The great Benny Hill singing Ting-a-Ling-a-Loo
This was the 'b' side of Ernie.


----------



## fureverywhere (Dec 11, 2016)

I absolutely love Benny Hill. It's sad that he considered himself something of a failure at the end of his life. He was a slapstick genius. Like the Marx Brothers it's timeless. I was trying to find one of those memorable sketches. Benny is riding a bike around a ring and a buxom young thing is riding in front of him. They go faster and faster and faster, off fly clothes, skin...until it's two skeletons bicycling at warp speed.


----------



## Furryanimal (Dec 11, 2016)

fureverywhere said:


> I absolutely love Benny Hill. It's sad that he considered himself something of a failure at the end of his life. He was a slapstick genius. Like the Marx Brothers it's timeless. I was trying to find one of those memorable sketches. Benny is riding a bike around a ring and a buxom young thing is riding in front of him. They go faster and faster and faster, off fly clothes, skin...until it's two skeletons bicycling at warp speed.
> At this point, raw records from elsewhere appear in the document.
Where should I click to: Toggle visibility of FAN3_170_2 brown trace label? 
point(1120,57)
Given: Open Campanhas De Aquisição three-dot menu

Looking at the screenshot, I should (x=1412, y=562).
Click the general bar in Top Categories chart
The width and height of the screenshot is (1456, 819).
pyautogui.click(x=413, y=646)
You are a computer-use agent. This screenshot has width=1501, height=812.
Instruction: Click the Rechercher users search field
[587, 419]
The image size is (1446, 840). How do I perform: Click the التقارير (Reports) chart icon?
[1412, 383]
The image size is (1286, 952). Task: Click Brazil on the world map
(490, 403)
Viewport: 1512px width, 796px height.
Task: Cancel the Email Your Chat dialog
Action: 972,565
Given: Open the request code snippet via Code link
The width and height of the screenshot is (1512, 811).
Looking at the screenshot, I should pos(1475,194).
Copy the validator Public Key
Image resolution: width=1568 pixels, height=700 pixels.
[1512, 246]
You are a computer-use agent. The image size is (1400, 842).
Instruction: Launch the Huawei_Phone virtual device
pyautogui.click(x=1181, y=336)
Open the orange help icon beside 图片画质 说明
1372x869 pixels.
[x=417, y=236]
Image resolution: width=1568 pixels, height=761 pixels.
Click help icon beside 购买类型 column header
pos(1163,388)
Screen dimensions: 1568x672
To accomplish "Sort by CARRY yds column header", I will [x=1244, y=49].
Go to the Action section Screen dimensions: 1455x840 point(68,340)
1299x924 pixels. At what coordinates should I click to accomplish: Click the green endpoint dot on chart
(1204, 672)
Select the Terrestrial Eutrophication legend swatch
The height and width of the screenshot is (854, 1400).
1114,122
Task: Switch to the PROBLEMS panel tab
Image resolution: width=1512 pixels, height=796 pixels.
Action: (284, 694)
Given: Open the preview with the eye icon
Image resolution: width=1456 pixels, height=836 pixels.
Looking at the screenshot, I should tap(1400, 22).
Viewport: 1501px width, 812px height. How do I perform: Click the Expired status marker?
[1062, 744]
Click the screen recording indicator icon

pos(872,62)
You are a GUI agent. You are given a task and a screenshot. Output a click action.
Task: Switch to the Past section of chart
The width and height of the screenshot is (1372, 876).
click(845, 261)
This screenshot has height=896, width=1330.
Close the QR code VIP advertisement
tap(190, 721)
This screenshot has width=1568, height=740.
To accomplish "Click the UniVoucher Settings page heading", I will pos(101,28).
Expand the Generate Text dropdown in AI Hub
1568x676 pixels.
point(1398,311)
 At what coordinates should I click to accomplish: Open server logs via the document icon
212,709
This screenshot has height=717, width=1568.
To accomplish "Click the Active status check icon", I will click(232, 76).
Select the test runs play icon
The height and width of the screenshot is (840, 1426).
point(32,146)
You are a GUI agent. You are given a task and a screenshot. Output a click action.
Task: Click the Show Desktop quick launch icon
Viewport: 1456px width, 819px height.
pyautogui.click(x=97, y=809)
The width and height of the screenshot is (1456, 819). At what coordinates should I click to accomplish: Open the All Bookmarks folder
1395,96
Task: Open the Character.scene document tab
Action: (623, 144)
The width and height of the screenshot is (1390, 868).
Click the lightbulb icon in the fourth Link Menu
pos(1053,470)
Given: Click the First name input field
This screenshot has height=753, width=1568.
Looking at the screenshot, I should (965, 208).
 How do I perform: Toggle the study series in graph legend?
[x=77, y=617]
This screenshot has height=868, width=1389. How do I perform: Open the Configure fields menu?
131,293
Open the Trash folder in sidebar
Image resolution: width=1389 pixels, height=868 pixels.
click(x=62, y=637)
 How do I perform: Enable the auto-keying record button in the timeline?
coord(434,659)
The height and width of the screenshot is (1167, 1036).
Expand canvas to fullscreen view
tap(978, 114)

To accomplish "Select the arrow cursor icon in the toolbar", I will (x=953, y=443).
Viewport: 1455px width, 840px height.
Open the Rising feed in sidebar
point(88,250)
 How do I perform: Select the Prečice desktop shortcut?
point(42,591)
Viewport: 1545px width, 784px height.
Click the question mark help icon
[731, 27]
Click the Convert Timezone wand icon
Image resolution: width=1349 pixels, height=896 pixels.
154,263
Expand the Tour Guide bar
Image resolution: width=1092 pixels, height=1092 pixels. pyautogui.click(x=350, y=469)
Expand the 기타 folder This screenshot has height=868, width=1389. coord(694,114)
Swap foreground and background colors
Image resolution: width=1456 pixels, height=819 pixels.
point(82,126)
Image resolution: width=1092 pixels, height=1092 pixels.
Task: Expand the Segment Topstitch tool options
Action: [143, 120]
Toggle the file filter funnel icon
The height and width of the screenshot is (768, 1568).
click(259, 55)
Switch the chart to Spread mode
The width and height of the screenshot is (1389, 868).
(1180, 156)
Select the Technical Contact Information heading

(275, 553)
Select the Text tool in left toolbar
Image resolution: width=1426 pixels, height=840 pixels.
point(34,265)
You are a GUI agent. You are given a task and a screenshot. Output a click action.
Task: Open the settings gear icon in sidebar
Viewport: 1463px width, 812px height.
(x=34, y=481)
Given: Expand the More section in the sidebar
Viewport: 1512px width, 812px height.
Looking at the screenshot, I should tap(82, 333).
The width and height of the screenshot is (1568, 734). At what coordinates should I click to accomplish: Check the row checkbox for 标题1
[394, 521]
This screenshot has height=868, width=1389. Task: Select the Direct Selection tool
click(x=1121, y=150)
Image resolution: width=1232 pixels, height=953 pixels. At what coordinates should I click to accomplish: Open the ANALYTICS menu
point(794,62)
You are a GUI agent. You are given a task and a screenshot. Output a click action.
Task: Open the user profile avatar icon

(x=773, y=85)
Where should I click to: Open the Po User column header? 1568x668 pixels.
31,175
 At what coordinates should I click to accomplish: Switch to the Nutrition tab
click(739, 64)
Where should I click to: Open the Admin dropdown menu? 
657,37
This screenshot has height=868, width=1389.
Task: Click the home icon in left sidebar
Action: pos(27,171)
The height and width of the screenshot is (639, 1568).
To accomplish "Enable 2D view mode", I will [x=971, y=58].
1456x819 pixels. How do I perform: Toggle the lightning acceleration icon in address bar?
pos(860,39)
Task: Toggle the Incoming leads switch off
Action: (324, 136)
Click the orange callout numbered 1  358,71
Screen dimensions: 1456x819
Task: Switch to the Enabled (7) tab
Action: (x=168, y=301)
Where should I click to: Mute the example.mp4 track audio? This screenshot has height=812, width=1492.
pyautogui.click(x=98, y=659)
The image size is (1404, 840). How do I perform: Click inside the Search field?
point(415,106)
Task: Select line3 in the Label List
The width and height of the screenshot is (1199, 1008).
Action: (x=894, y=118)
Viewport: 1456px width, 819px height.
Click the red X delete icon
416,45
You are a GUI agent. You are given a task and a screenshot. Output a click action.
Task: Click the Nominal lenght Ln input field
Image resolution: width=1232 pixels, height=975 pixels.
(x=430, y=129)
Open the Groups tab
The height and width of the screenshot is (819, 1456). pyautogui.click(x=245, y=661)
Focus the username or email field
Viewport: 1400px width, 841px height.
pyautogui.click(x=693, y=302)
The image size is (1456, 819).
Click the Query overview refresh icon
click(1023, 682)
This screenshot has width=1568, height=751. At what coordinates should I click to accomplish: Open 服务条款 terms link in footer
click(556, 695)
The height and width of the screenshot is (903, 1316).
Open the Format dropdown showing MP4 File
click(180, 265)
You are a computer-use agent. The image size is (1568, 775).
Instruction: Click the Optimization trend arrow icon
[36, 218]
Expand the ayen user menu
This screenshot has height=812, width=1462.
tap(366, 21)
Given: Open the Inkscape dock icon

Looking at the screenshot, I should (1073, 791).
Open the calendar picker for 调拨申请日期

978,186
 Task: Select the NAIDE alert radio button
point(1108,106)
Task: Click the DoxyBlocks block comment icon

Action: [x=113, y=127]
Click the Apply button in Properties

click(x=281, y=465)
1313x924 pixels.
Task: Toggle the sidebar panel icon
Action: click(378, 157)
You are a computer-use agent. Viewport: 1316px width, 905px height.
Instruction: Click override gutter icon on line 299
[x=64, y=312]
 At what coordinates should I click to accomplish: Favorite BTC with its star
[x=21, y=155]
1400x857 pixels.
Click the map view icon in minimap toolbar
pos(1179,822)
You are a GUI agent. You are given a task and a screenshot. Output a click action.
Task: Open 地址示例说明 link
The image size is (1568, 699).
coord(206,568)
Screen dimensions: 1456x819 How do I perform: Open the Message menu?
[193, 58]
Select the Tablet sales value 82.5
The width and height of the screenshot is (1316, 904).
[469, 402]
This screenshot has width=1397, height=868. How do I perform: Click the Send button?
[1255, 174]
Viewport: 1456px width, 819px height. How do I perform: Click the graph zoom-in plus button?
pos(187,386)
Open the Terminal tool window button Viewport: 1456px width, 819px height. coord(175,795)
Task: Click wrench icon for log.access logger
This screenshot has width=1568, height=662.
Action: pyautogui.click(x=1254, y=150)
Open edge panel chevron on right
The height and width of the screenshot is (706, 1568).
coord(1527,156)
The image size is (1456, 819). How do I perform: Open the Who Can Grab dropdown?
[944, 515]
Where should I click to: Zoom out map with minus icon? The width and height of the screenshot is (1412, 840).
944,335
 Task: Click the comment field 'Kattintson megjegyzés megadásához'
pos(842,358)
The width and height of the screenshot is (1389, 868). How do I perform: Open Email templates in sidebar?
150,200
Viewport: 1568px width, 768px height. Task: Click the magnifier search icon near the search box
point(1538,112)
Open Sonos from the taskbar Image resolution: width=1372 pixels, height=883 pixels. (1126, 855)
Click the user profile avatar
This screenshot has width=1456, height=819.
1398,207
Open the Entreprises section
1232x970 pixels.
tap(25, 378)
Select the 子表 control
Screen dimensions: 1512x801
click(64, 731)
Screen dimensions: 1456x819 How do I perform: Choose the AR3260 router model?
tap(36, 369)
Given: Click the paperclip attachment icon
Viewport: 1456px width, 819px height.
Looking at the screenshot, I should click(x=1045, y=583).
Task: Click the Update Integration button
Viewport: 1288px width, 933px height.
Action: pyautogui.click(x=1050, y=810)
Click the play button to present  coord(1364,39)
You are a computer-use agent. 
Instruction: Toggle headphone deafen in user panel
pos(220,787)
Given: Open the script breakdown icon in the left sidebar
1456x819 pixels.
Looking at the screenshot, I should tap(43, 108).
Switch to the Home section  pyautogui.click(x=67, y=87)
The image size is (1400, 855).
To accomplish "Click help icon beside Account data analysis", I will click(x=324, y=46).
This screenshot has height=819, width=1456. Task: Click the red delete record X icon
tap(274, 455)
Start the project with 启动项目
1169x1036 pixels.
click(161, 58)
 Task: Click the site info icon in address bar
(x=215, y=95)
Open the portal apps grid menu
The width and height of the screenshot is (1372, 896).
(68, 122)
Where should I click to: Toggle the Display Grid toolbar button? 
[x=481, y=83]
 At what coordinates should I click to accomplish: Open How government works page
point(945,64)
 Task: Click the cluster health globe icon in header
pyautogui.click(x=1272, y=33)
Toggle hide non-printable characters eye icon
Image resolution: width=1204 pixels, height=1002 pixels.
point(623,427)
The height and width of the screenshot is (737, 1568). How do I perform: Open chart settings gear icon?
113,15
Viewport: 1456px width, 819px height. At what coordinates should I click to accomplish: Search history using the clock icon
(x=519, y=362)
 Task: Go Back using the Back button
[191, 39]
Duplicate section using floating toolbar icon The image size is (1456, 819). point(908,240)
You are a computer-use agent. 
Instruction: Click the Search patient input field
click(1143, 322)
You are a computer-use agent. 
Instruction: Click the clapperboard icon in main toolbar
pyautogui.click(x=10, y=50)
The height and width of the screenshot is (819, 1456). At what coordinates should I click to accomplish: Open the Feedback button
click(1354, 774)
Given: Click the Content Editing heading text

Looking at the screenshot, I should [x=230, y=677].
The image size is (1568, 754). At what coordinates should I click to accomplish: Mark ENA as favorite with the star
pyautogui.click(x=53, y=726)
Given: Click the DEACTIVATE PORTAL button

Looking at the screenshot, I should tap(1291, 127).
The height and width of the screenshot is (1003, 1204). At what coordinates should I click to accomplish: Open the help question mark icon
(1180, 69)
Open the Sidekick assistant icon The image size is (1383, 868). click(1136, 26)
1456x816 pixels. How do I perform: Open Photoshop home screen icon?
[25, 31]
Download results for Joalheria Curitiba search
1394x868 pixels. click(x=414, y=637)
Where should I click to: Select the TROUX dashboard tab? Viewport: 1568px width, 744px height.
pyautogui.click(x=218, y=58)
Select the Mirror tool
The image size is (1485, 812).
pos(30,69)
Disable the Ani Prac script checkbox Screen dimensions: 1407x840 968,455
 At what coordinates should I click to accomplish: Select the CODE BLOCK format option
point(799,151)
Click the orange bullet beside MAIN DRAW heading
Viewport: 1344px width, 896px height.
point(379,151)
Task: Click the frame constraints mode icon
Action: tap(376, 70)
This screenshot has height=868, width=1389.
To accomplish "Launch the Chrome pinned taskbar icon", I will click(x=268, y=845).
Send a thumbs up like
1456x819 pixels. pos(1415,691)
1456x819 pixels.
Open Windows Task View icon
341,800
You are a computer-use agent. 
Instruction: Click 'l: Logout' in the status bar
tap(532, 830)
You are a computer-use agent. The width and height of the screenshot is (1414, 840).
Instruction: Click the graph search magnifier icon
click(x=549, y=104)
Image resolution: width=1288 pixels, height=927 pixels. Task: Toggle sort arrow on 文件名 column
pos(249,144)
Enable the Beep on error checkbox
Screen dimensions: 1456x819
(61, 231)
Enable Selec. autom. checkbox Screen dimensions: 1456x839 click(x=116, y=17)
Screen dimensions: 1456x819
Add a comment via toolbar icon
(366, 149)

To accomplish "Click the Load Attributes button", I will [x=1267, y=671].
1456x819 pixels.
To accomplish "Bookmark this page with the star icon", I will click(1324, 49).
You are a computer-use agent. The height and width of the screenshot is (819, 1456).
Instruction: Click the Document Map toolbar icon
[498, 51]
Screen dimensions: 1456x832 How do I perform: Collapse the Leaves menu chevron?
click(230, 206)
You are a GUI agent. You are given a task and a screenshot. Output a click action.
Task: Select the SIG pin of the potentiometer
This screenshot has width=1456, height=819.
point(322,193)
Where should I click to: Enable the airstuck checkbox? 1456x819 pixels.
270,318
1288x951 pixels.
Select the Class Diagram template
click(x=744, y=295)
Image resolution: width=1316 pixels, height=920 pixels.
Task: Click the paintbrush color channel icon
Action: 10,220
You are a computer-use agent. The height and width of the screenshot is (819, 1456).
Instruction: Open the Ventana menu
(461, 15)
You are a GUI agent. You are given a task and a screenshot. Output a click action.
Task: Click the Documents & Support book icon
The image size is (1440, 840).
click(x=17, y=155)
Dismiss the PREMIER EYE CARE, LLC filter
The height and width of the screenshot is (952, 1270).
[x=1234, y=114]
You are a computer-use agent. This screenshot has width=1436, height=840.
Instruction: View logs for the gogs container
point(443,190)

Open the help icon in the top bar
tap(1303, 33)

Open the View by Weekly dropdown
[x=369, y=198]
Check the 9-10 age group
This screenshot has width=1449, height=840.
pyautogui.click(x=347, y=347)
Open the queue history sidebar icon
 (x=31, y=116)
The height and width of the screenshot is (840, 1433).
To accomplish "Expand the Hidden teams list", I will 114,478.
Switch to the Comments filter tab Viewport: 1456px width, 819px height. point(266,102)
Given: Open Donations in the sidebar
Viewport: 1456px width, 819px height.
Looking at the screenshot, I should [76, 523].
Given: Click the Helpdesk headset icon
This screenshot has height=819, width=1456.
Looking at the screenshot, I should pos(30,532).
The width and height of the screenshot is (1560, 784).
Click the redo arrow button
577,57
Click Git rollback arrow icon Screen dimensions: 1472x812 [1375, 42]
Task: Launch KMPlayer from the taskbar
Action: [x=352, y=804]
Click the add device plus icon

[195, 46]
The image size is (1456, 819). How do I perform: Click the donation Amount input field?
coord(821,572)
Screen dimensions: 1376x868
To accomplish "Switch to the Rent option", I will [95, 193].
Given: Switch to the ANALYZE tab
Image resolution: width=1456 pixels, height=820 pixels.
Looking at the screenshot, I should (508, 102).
I'm sure Benny Hill would be considered Politically incorrect today. Will have to search you tube.


----------



## fureverywhere (Dec 11, 2016)

Oh my word the PC folks would be howling. Benny Hill, in Australia Paul Hogan, even the Catskills comics...an era that will never return. How did our culture become so dead serious about itself? It's sad, I say you can still hug and respect trees but laugh out loud at the absurd.


----------



## chic (Dec 11, 2016)

He was awesome. My dad loved his humor and never missed the show.


----------



## Don M. (Dec 11, 2016)

Benny Hill was one of the truly Great comedians.  I used to enjoy his shows, and even today, I sometimes view some of his old routines that are posted on Utube


----------